------ RECORD SET ------

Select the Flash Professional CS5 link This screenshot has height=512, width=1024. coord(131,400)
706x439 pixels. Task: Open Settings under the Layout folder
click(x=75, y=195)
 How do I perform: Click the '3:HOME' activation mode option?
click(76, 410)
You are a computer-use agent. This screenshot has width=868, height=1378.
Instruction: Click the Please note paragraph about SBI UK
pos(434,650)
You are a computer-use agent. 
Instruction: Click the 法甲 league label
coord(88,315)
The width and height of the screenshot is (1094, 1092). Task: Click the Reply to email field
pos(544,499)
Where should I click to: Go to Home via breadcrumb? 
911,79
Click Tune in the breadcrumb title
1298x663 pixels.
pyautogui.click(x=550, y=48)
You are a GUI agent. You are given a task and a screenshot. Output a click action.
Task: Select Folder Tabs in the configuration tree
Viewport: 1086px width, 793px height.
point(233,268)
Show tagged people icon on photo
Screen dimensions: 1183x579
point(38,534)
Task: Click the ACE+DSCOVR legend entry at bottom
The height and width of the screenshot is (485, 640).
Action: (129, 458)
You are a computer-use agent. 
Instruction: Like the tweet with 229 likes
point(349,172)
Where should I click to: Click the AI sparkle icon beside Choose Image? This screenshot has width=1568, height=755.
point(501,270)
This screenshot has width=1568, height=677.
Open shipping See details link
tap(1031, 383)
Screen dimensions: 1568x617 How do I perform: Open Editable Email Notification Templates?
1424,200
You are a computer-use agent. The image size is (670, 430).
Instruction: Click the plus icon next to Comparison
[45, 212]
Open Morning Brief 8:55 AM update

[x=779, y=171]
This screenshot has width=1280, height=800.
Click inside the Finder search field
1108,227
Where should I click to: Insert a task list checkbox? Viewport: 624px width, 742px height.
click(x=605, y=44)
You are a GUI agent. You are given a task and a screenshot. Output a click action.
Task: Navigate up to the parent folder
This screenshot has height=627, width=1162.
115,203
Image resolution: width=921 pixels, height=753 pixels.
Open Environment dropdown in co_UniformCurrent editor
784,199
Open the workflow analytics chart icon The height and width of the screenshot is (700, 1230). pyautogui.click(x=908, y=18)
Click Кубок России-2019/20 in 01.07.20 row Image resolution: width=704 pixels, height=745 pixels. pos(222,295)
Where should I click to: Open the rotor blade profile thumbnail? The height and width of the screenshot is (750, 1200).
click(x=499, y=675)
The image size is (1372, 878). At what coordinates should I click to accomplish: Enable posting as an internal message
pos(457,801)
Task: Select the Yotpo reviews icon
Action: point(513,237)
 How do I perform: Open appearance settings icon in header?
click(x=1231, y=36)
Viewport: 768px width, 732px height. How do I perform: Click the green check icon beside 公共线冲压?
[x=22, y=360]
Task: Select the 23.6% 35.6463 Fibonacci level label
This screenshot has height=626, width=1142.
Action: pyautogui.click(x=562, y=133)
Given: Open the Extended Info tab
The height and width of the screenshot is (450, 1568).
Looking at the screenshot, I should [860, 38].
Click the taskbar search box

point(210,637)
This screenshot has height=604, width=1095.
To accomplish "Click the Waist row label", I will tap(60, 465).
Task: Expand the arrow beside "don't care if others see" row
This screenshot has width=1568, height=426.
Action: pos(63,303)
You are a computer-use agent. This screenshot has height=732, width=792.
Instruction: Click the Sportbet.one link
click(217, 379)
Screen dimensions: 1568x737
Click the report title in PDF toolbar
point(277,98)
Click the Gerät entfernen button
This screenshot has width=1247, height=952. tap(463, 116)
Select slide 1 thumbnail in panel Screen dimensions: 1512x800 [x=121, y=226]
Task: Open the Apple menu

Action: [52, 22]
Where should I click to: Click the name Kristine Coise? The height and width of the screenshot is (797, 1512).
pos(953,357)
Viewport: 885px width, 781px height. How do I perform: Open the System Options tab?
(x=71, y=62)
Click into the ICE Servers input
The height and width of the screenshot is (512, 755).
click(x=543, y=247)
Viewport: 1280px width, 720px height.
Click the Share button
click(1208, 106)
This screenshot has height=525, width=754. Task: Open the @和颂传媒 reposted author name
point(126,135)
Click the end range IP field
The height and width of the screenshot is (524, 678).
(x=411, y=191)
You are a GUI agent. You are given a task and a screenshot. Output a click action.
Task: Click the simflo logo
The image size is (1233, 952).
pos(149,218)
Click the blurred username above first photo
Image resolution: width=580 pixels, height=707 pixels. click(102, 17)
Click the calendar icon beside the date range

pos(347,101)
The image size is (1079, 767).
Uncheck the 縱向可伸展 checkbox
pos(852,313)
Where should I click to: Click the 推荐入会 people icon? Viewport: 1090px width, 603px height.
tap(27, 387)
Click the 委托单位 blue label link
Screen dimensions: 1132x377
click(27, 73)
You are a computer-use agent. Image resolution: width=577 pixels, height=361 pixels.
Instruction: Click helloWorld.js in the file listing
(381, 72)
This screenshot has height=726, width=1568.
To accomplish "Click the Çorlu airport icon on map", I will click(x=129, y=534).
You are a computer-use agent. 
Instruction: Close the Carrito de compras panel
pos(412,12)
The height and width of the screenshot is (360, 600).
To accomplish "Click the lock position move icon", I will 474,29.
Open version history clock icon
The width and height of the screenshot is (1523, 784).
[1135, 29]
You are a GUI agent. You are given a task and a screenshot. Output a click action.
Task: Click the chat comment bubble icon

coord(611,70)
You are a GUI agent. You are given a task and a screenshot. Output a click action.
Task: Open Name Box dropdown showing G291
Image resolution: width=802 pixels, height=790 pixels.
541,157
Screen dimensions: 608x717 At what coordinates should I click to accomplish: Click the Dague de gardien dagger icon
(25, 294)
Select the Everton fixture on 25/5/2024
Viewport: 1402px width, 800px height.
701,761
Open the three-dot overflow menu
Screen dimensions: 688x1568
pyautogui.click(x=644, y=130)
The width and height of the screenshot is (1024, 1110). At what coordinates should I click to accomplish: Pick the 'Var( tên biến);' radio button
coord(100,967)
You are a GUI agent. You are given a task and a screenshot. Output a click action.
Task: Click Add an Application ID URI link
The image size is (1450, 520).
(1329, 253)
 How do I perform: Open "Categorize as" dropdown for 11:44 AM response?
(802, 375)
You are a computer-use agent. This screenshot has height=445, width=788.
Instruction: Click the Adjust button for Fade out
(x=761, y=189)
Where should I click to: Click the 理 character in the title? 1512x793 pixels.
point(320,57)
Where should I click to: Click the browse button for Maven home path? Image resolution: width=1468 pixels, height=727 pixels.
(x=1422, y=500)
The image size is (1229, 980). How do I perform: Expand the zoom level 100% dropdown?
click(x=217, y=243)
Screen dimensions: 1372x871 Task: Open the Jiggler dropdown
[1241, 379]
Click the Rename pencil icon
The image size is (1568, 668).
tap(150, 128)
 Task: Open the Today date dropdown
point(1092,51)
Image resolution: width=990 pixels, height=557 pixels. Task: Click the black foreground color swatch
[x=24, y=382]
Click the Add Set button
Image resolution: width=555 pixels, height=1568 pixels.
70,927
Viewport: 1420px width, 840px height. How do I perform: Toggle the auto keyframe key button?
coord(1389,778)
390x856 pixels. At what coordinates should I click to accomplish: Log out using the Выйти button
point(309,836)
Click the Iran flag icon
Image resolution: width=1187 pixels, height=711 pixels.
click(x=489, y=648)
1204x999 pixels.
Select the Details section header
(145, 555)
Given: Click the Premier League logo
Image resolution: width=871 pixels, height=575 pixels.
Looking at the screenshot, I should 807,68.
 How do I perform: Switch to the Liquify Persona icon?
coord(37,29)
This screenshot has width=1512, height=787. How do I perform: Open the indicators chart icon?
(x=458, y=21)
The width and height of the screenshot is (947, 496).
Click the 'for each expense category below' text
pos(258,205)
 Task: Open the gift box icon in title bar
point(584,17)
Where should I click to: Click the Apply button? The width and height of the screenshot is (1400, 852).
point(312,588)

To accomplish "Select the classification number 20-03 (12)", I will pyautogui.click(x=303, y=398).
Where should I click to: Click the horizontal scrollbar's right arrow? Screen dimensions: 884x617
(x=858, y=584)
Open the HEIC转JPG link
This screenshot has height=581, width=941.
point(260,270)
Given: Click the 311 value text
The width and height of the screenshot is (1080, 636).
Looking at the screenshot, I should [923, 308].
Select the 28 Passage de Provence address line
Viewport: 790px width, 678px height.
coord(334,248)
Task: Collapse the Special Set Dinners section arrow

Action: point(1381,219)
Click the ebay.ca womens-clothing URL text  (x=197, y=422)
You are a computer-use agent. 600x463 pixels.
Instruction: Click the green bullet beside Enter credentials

------

YOUR OBJECTIVE: Once you reach the line containing "You are a computer-use agent. 600x463 pixels.", transcribe it and each line after it through the end of the material, exactly and with nothing added.

REPLY:
You are a computer-use agent. 600x463 pixels.
Instruction: Click the green bullet beside Enter credentials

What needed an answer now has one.